Submitted to: Journal of British Columbia Entomological Society
Publication Type: Peer Reviewed Journal
Publication Acceptance Date: December 9, 2003
Publication Date: June 1, 2004
Citation: Knight, A.L. 2004. Testing an attracticide hollow fiber formulation for control of codling moth, Cydia pomonella (Lepidoptera:Tortricidae). Journal of the Entomological Society of British Columbia. 100:71-78 Interpretive Summary: A new approach using the sex pheromone of codling moth for control of this important pest was evaluated in laboratory and field trials. Chopped hollow fibers mixed with insecticide were evaluated for their activity in directly killing male moths and for the disruption of moth communication. We found that moths did not touch the fibers until they had aged for one week and under field conditions fibers aged more than one week were no longer sticky enough to transfer a lethal dose of insecticide to the moths. We also found that the spray application of fibers in the field deposited < 5% of the fibers in the canopy of the orchard. The highest proportion of fibers was found initially on the upper surface of leaves and this position also had the highest level of fiber retention. Fibers on the underside of leaves or partially hanging off of a substrate were dislodged within two weeks. Disruption of moth communication in an orchard treated with fibers was good for several weeks. Further refinements in the initial emission rate of pheromone and in the adhesive used with the fiber are needed to improve this approach for control of codling moth.

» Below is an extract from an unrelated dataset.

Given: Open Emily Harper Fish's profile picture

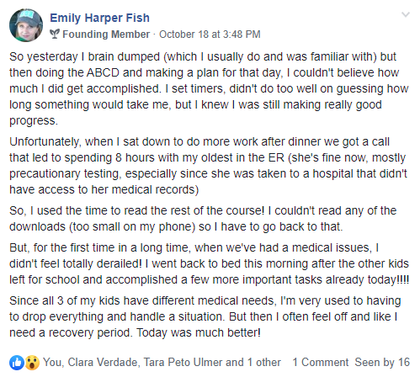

Technical Abstract: Tests evaluated the use of a sprayable formulation of chopped hollow fibers loaded with codlemone and mixed with 1.0% esfenvalerate and an adhesive to control codling moth, Cydia pomonella (L.), (Lepidoptera: Tortricidae). Moths were not repelled by the addition of the insecticide to the adhesive and were rapidly killed following brief contact. A significantly greater proportion of male moths flew upwind and contacted individual fibers for a longer period of time when fibers had been aged > 7 d versus fibers 0 ' 7 days-old in flight tunnel tests. Field tests using sentinel fibers found that fibers were not touched until they had aged > 8 d. Conversely, moth mortality following a 3-s exposure to field-collected fibers deposited on the top of leaves was low in bioassays with fibers aged > 8 d. Thus the effectiveness of this formulation as an attracticide was limited. The reduction in male moth catch by virgin female-baited exceeded 90% for three weeks. The deposition and adhesion of fibers within the apple canopy appears to be two major factors influencing the success of this approach. Fibers were found adhered to foliage, fruit, and bark within the orchard; however, visual recovery of fibers following each of the three applications was < 5.0%. Both the substrate and the positioning of the fiber on the substrate influenced fiber retention. The highest proportion of fibers was found initially on the upper surface of leaves and this position also had the highest level of fiber retention. Fibers on the underside of leaves or partially hanging off of a substrate were dislodged within two weeks.